Moscow's caution was illustrated earlier this year, Orlov says, when Iran asked to buy the Russian version of the shoulder- held US Stinger missile – the Igla, or "needle" – designed to shoot down aircraft. Angering Tehran, Russia said no – because Iran's contacts with anti-Israel Hizbullah guerrillas in Lebanon meant Moscow was "not certain that Igla would stay in Iran."

Still, Moscow is a key factor in any Iranian nuclear aspirations. "Russian technology is unique to the Iranian program, because it is the only game in town," says Rose Gottemoeller, a former Deputy Undersecretary of Energy responsible for nonproliferation programs, who is now at the Carnegie Endowment in Washington. "Everyone else has cut off cooperation with Iran on nuclear technology, including the Chinese."

While US officials worry that Bushehr will create a nuclear knowledge base in Iran that could be applied to a weapons program, Ms. Gottemoeller says the real risk comes from a "handful" of "bottom feeders – small Russian industrial or research institutions that are desperate, or they wouldn't be trying to take extreme measures, such as false invoices ... to mask their sales."

Keeping control

The majority of nuclear-related entities here have decided to "stay on the straight and narrow," Gottemoeller says. Recent leadership changes at the top of the Ministry of Atomic Energy are likely to tighten controls further.

Still, says Gottemoeller, "the Russian system being what it is, I'm sure there are others [desperate institutions] who could pop out of the mud at any time."

Keeping that from happening has been the aim of US pressure on Russia for a decade, since some analysts say that any new nuclear power in the Mideast would almost certainly spark other nuclear weapons programs, and cause global nonproliferation accords – signed by both Russia and Iran – to collapse. Already, the Bushehr project is subject to regular IAEA inspection.

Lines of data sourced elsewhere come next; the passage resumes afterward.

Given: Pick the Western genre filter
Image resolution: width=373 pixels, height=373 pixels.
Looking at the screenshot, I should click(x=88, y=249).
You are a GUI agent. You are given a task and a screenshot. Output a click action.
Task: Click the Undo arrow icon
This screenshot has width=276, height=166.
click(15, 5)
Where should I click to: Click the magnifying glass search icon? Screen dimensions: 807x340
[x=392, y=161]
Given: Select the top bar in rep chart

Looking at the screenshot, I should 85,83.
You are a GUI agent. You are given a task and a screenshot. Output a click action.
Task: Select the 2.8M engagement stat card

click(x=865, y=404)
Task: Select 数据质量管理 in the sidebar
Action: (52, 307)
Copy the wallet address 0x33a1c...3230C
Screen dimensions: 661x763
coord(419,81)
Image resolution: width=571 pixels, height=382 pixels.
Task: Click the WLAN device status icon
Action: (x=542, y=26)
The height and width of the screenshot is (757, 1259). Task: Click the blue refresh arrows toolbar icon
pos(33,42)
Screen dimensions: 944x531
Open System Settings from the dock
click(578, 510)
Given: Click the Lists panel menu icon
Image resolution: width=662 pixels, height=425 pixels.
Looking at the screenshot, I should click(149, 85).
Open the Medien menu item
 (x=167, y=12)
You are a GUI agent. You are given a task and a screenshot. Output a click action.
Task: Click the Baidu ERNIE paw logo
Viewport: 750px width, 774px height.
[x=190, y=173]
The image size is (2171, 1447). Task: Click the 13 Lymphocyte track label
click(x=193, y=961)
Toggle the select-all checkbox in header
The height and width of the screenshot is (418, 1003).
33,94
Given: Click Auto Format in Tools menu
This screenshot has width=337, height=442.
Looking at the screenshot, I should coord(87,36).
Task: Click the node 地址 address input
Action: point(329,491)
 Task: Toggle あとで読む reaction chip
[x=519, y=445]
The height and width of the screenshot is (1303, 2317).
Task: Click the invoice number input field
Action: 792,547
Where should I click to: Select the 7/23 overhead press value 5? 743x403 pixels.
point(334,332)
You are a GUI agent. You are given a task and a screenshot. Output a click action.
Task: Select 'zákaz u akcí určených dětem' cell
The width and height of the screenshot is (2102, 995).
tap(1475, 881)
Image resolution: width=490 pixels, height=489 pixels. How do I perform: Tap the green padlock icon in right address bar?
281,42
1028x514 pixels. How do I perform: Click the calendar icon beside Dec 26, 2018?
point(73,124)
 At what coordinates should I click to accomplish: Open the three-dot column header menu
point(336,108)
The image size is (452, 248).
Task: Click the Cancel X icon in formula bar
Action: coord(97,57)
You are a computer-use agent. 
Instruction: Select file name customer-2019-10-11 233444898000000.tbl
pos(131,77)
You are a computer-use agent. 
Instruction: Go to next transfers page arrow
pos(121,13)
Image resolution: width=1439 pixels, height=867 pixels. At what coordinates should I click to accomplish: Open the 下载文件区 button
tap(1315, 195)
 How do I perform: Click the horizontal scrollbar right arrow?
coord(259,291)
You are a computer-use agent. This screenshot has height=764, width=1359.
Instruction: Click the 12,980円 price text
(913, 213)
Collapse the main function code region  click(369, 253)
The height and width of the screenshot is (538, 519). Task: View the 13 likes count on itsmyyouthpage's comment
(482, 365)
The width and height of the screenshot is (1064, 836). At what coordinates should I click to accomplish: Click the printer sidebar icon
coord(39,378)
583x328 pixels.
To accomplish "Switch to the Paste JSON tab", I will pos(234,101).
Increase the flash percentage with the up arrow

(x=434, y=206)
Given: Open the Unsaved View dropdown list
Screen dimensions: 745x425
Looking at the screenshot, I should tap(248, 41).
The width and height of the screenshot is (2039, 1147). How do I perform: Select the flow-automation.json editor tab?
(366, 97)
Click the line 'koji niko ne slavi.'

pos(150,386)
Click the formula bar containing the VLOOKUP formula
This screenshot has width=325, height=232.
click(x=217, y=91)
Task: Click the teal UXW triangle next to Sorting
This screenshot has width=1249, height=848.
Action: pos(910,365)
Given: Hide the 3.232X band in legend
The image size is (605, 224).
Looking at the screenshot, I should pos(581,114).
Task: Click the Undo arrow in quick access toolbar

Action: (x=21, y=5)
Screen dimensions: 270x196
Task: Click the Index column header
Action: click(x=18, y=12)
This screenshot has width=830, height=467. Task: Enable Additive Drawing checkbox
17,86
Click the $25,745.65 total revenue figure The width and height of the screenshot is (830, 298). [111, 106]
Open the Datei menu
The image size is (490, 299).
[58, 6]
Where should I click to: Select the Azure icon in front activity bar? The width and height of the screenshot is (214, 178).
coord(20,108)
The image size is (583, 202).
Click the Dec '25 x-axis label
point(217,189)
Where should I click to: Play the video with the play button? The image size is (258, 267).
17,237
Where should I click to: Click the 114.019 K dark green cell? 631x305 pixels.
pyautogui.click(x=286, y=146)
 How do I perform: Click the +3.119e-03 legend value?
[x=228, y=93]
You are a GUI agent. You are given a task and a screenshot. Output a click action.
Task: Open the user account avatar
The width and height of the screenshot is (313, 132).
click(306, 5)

Noting that until now Russian controls on sensitive technology have been "half-hearted and incomplete," Gary Samore, a special adviser to Clinton on nonproliferation who is now at the International Institute of Strategic Studies in London, says: "There may be a real opportunity now, post-Sept. 11, for the US and Russia to work out an agreement that would give the Russians a strong incentive to go all the way in enforcing what they say is their policy."

Mr. Samore says the US should recognize that the Bushehr project is too advanced to stop, and offer to "grandfather" the deal. Russia would receive a variety of incentives, Samore suggests, for explicitly limiting the Bushehr deal to power needs, handling all fuel supplies, and for insisting on public commitments from Iran to swear off fuel-cycle ambitions and comply with tougher IAEA "go anywhere" inspections. Samore says such a deal would test Iran's declarations of peaceful intentions, while relieving it of waste-disposal problems. Tehran's rejection of such a plan would lead to the "obvious conclusion" about Iran's nuclear plans, he adds.

"The sooner you can step in to slow down or stop [Iran's] program, the better," says Samore. "If we just let the situation drift and don't do anything, they will get closer and closer, and will eventually reach the technical point of no return."

As the Bushehr project continues, Russian law enforcement will be critical in guarding against dangerous transfers of technology, experts say. "If their security is as effective as they claim it to be, and we think it is, they should be able to track these things down," says the US official who requested anonymity. "They know who is flying on Aeroflot to Tehran."